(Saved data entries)
Segment Open
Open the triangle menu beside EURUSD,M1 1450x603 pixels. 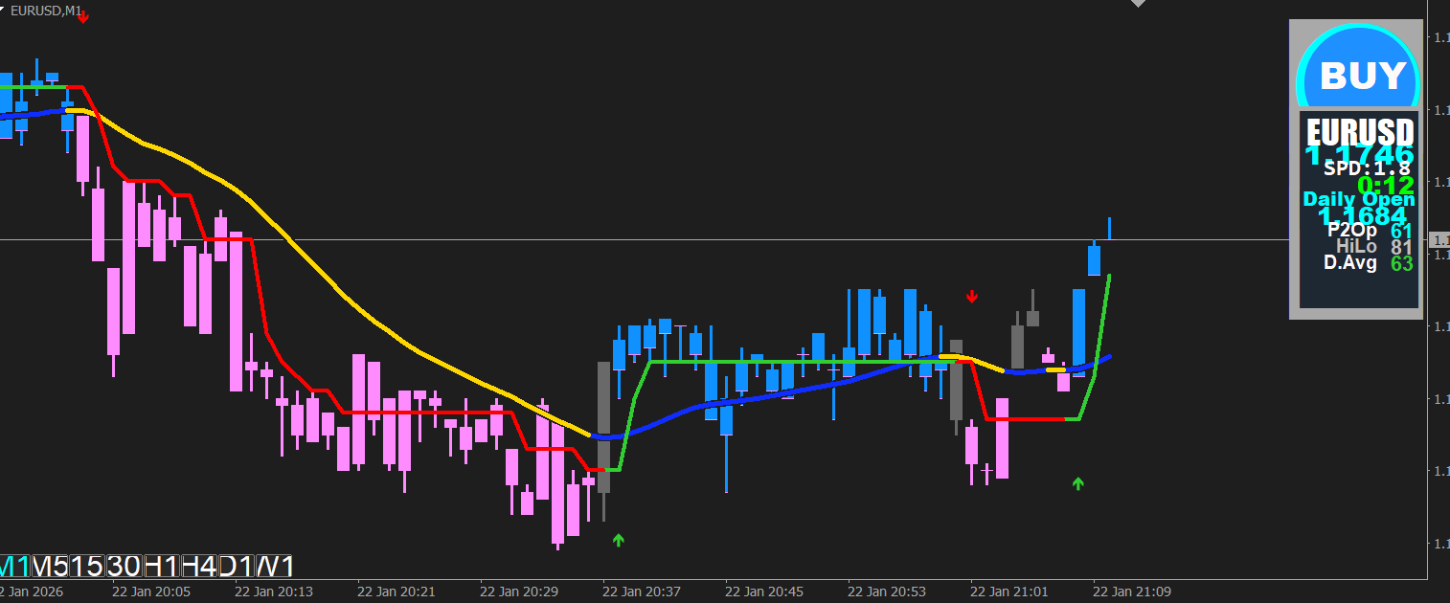(3, 10)

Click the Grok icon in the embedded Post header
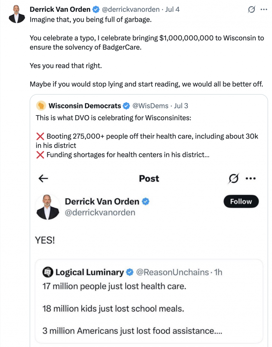click(x=233, y=178)
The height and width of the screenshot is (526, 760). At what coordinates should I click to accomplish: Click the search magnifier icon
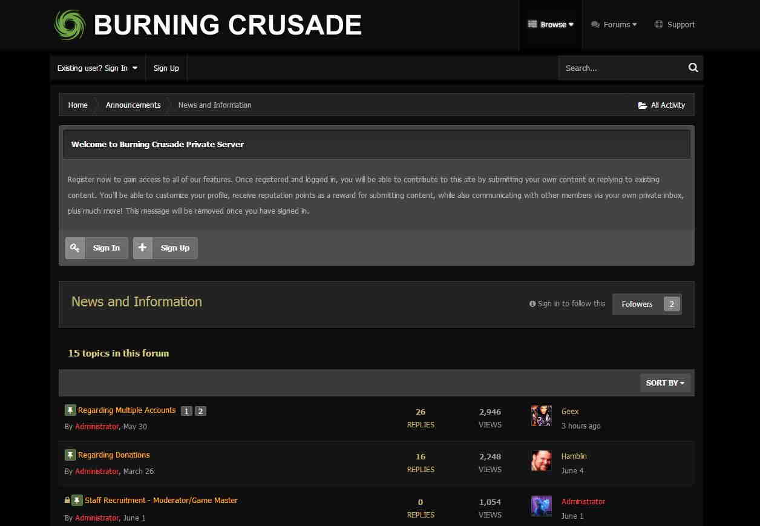[693, 68]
Segment Closed
**Work order**
Write out, word for word, the line containing "Click the Grok" and each line after it to the end of the data, and nothing more. Drop the pictures.

**Expected output**
Click the Grok icon in the embedded Post header
click(x=233, y=178)
The height and width of the screenshot is (526, 760). At what coordinates should I click to accomplish: Click the search magnifier icon
[693, 68]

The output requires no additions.